2. If you're not eating fish 4-5 times a week, take fish oil supplements, particularly Omega-Three and Omega-Six fatty acids, daily. These are micronutrients that benefit your head and your heart. Flaxseed oil and Evening Primrose oil contain these acids.

3. While you're at it, take your multivitamins and girls, your calcium, every day. If a good diet represents the bricks of nutrition, then vitamins and minerals are the mortar. You need vitamins and minerals to make good use of the food you eat.

These go directly to cardiovascular & stroke issues.

4. Exercise aerobically for your heart. Do weight-bearing exercise for your bones. Yoga or whatever for continued joint flexibility and balance. You have to do all three.

5. Don't get fat, if you can help it. If you're overweight, it's much more difficult for the staff to care for you. It takes twice the staff to transfer an overweight patient from wheelchair to bed (which represents about a 75% work slowdown, which some people are not kind about). It's hard to move and keep clean everywhere you need to keep clean.

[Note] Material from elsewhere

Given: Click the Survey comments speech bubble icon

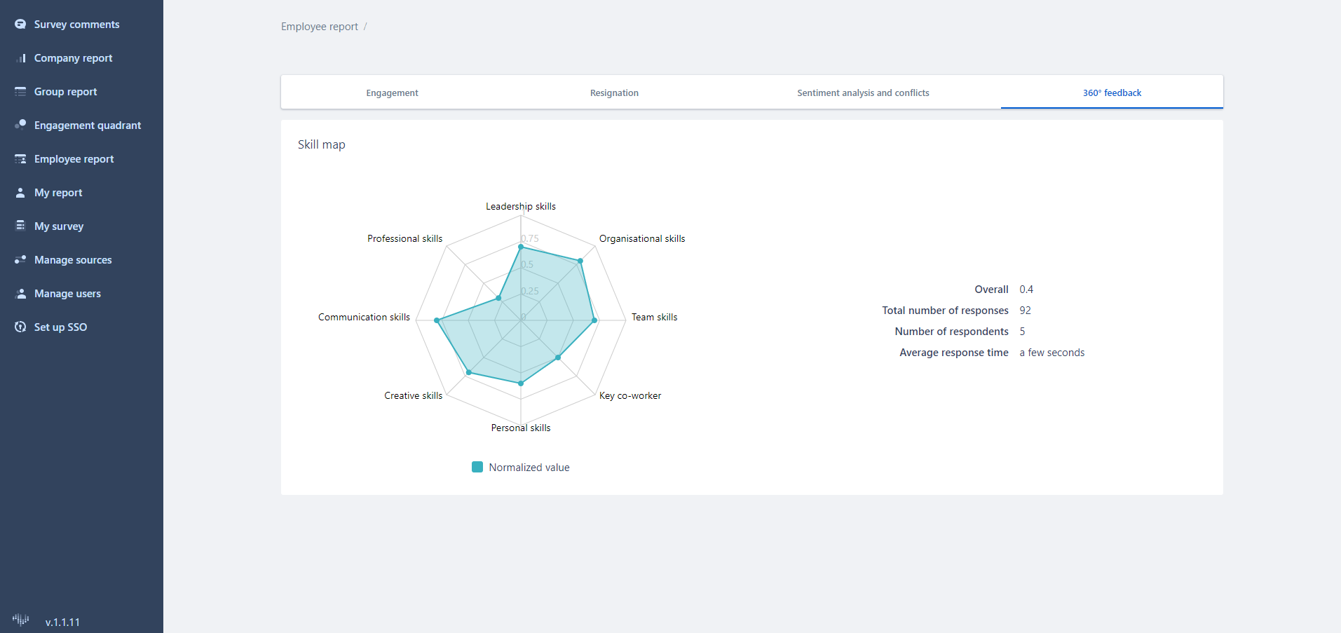Looking at the screenshot, I should [x=20, y=25].
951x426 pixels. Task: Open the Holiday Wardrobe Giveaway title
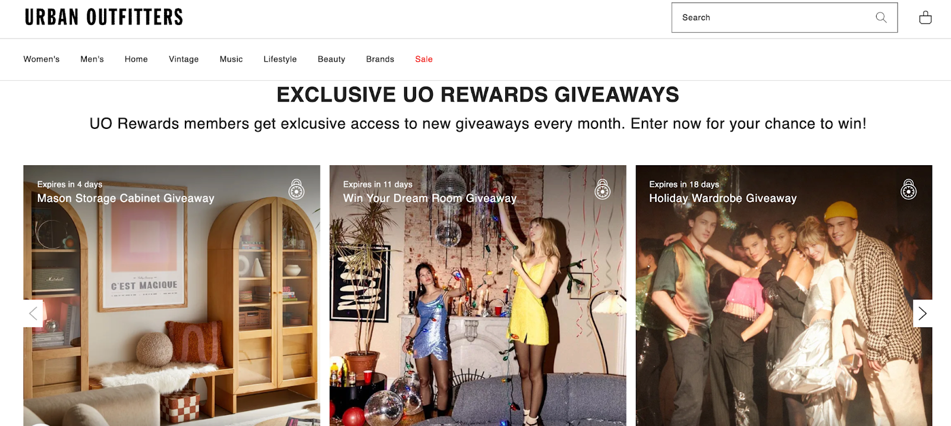(723, 198)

I could walk you around a convalescent home and point out case studies. Most of us become forgetful as we age. I'd say 40-50% of the residents have dementia to the point that it's difficult/impossible to understand their basic needs. They can't communicate at all, and everything is done for them. Everything. You don't want this.

There are also cases of the "extreme elderly" - 80+ - who are absolute delights. They're totally mobile, they know what's going on, they participate in activities and run their own schedule, they assist in their own care, they're fresh as new pennies and always have a smile on their faces. More about my favorite residents to come...

Congratulations on two weeks of hard labor and good luck over Christmas weekend!

Omega 3 is also really good for minor depression and for withdrawal from meds.